Violet Bell cites a wide range of influences. From Debussy to Neil Young, Nina Simone to Lou Reed, their unique sound blends folk, soul, bluegrass, blues, and classical. Their songs are otherworldly yet made from the stuff of everyday life, exploring questions of intergenerational change, our relationship to Earth, and the human emotional experience.
Since their inception in March 2016, Violet Bell has played over 200 shows, earning fans from FL to VT with long stretches on the road. On stage, the energy between Ross and Ruiz-Lopez is fiery, intimate and intuitive. Their sound is true to the mutating nature of music, as life on the road continually brings fresh inspiration into the mix.
Violet Bell keeps live performance at the core of their debut release Dream the Wheel. Ross sings and plays guitar, as Ruiz-Lopez adds violin, viola, cello, keys, guitar and vocal harmonies. The result is alchemical; emotionally evocative music that “sounds like a beautiful dream turned sudden nightmare.”(IW)
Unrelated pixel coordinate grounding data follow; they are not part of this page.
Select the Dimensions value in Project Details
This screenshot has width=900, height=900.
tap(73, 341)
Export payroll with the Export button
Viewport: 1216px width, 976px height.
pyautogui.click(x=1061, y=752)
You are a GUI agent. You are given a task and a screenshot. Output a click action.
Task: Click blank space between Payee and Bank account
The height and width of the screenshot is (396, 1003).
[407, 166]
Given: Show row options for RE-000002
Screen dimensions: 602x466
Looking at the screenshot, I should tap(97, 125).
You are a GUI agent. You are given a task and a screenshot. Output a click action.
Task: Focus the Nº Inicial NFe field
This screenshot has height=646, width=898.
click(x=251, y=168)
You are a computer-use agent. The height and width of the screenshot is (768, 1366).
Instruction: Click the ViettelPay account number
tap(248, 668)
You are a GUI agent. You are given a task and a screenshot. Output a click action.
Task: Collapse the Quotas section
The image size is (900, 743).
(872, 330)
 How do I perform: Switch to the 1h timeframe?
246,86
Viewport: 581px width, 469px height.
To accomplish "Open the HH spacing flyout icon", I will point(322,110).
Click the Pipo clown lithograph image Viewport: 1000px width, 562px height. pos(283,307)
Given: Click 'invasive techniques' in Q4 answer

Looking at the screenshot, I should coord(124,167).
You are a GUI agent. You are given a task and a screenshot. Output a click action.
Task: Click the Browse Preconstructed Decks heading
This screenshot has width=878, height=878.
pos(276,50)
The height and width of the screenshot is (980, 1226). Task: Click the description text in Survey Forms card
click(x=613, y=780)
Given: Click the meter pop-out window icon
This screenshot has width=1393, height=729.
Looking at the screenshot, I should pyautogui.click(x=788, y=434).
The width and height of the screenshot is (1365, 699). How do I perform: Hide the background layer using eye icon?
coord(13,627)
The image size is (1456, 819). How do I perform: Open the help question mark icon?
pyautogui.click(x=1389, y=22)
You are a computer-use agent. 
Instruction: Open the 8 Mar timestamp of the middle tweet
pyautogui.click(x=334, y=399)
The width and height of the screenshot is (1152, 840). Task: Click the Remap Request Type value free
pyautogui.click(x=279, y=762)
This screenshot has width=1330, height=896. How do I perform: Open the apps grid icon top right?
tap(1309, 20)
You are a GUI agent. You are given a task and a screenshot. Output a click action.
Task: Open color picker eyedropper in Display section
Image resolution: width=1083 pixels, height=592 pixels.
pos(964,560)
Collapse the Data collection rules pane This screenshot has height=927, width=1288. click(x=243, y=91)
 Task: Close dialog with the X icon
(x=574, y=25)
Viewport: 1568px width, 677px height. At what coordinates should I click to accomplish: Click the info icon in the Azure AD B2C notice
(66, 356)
Take the album’s title track, “Dream the Wheel,” which speaks to a fearlessly inclusive view of life’s cyclical polarities. “Sing, sing, everything/ Comes and goes and comes again/ Let it out and let it in/ Let it be your medicine,” “No such thing/ as too far/ or too deep/ or too dark.” In the modern era of rising seas and informational flooding, the lyrics are either chilling or comforting – it’s yours to interpret.
The album cover, a medicine wheel that Ruiz-Lopez and Ross crafted from local NC flora, speaks to the origins of the music. Violet Bell is rooted firmly in the natural world and the community from which they’ve grown. The September 15 release show for Dream the Wheel featured three members of the Durham Kidznotes All-Star string ensemble, whom Ruiz-Lopez has helped to teach since 2011. For Violet Bell, that kind of community connection is a big-picture goal. Says Ruiz-Lopez, “We’ve seen how music can transform lives and communities for the better. We want to know, how can we plant seeds of change for our children’s generation?”
Prior to Violet Bell, Ruiz-Lopez honed his chops on the road with Jonathan Byrd and Crystal Bright, and composed several original pieces for the Durham Symphony Orchestra. Ross has been a two-time Kerrville New Folk finalist and won Floydfest’s On the Rise contest, a Carolina Music Award, and an Emerging Artist Grant from the Durham Arts Council.
As Violet Bell, Ross and Ruiz-Lopez become a dynamic musical force that’s greater than either one of them alone. There is a quiet power building in their music, a brave and playful spirit that’s willing to dance with shadow and light.